- **Exercise description**
Which lines run from the line with "This screenshot has height=808, width=1512." through the line with "Screen dimensions: 570x405" in the entries below? Print them exactly, both ends included, and nothing more.

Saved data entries
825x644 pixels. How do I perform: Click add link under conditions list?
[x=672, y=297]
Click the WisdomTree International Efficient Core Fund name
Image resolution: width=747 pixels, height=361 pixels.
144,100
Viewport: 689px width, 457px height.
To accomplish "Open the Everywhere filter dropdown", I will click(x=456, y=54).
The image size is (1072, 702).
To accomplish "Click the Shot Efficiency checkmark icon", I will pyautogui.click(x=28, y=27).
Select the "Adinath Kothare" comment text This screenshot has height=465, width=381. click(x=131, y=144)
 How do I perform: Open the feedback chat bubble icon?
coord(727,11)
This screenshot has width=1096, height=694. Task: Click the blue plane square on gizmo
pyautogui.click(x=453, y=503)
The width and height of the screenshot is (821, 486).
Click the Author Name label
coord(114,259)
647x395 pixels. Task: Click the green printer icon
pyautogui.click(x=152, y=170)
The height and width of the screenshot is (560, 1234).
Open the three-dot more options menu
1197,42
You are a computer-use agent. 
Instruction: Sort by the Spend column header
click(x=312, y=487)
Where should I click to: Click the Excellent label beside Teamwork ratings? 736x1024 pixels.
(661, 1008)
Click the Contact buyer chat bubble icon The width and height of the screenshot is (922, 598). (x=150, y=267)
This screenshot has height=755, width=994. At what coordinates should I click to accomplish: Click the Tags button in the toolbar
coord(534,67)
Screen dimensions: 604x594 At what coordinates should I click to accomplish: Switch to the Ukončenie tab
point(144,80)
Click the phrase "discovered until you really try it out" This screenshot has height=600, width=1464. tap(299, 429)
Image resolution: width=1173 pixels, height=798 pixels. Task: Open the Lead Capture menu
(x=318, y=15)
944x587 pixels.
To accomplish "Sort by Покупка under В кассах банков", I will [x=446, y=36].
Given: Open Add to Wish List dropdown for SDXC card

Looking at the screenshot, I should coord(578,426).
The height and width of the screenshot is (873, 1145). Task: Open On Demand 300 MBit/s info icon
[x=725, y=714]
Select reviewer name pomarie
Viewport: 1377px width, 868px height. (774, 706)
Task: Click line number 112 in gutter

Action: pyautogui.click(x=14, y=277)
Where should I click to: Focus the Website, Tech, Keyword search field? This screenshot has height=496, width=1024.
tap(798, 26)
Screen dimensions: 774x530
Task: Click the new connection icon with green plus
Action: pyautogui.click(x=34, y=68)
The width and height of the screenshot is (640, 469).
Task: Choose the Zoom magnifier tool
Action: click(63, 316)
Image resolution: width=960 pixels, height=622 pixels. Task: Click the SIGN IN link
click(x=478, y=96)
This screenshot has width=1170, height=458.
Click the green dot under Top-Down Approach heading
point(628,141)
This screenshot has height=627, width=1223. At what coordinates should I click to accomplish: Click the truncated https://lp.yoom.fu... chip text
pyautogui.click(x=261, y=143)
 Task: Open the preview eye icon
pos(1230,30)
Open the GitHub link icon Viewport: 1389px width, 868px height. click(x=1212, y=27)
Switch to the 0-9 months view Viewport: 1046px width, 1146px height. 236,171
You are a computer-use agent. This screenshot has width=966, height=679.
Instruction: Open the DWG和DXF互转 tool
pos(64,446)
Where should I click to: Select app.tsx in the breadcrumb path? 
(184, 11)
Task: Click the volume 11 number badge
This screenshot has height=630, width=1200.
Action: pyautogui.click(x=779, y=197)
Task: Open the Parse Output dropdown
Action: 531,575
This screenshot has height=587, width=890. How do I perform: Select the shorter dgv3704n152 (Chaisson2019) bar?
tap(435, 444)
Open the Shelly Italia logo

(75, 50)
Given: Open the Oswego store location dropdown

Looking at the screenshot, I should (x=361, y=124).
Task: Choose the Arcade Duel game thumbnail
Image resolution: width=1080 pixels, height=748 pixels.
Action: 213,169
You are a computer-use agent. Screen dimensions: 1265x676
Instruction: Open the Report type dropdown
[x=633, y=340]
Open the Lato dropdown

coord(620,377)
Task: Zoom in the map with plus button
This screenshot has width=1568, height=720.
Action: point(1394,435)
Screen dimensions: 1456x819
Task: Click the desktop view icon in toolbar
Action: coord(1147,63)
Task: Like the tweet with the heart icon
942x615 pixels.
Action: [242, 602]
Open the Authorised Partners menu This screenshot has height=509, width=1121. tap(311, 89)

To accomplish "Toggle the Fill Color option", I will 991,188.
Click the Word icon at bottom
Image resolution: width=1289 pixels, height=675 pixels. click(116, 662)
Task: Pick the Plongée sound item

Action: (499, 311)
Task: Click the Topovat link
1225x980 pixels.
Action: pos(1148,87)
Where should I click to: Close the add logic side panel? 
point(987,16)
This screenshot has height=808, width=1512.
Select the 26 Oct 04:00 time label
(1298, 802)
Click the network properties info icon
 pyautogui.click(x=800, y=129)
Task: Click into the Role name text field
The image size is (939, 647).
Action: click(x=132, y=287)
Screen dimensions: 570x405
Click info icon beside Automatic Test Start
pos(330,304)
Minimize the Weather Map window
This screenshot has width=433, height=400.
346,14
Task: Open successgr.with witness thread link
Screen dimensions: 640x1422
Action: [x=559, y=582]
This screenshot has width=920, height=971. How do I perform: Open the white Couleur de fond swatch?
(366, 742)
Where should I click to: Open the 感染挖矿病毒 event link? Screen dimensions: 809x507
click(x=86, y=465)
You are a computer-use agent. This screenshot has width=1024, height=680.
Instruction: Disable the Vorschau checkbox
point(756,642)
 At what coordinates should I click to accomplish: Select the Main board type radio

- **Task solution**
This screenshot has height=808, width=1512.
Select the 26 Oct 04:00 time label
(1298, 802)
Click the network properties info icon
 pyautogui.click(x=800, y=129)
Task: Click into the Role name text field
The image size is (939, 647).
Action: click(x=132, y=287)
Screen dimensions: 570x405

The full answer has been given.